Tesco's new CEO: store experience far more important than advertising

Ken Murphy spoke at supermarket's half-year results.

Tesco: 7.6% growth in sales across UK and Ireland
Tesco: 7.6% growth in sales across UK and Ireland

Tesco’s newly appointed chief executive Ken Murphy has said he believes advertising pales in importance next to in-store experience in creating positive brand perceptions.

Speaking at the supermarket’s interim results today (Wednesday), Murphy – who succeeded Dave Lewis last week – said: “One of the great lessons that you learn about brand marketing and retail is that greater than 80% of brand perception is driven from the store experience or from the online experience, rather than any marketing communication.

“Really, what we are about is making sure that the customer experience is the best possible experience it can be, and the lion's share of our marketing effort goes towards either communicating that experience or improving that experience in the store itself."

Murphy would not be drawn on details of Tesco's Christmas ad campaign, but said this year’s festivities would be a time to “celebrate the fact that we’re all still alive”.

“The overarching sense I feel is that Christmas this year is all about giving ourselves and each other a break and celebrating the fact that we’re all still alive, we’re as well as we can be and we have our closest family and friends around us," he said.

“That is going to be quite a big deal this year after a tough year for many, many people."

In the half year ending on 29 August, Tesco UK’s like-for-like sales grew 7.6% year on year, most of which came from a 69% rise in online sales in the second quarter.

Total sales across the group were up 6.6% to £26.7bn, while statutory profit before tax rose 28.7% to £551m.

Average basket size increased by 56% due to an influx in Clubcard users, with Tesco extending its “Aldi price match” campaign to include more than 500 products.

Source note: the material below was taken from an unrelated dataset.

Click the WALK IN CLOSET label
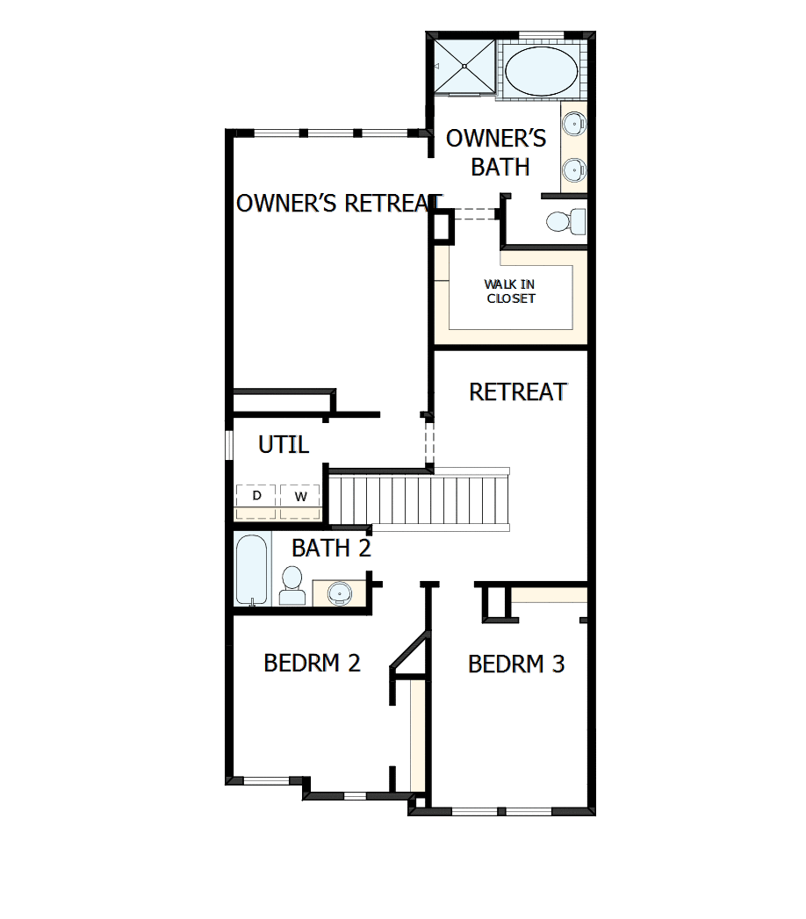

Last month, Tesco launched a money-saving campaign to promote its Clubcard loyalty programme.

On the online side of the business, Tesco more than doubled its delivery capacity to accommodate 1.5 million online orders per week, allowing the brand to serve 674,000 vulnerable customers.

“The operational capability required to deliver a performance like that during a pandemic should not be underestimated,” Murphy said.

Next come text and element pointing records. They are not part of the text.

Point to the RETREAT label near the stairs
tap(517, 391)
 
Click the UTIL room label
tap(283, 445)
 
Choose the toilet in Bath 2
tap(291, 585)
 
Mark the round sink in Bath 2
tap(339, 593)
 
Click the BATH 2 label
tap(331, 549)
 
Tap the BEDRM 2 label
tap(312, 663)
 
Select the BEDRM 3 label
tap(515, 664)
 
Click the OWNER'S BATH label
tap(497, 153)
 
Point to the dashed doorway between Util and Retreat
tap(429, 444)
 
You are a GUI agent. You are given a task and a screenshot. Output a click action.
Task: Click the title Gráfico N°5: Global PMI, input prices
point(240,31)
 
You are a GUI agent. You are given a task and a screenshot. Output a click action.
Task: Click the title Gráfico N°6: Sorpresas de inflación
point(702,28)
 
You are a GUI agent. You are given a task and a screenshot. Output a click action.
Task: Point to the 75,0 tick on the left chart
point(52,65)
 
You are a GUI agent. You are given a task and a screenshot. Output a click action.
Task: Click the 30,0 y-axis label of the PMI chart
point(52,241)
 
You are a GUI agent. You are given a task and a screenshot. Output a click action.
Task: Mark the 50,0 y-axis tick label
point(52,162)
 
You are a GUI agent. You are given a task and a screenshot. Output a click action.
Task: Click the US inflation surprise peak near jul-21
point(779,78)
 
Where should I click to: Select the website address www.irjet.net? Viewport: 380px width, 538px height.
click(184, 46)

In July, Tesco was named as the brand that has made the most positive contribution through its actions during the pandemic, according to research from the Internet Advertising Bureau UK and YouGov.

With Halloween just around the corner and growing uncertainty over how Christmas will look this year, Murphy is confident that spooky season will be a good benchmark of how consumers will approach the coming months.

“We had a conversation about Halloween a few weeks ago when people were worried it might be cancelled – you try telling a 10-year-old that Halloween is cancelled.

“We’ve seen quite strong Halloween-related sales, so we’re convinced that we will have as good a Christmas as possible in the circumstances.”

Last year’s Christmas spot followed a delivery driver as he time travelled through festive seasons past.

Tesco also today announced the appointment of chief financial officer Imran Nawaz. He joins from sugar products manufacturer Tate & Lyle.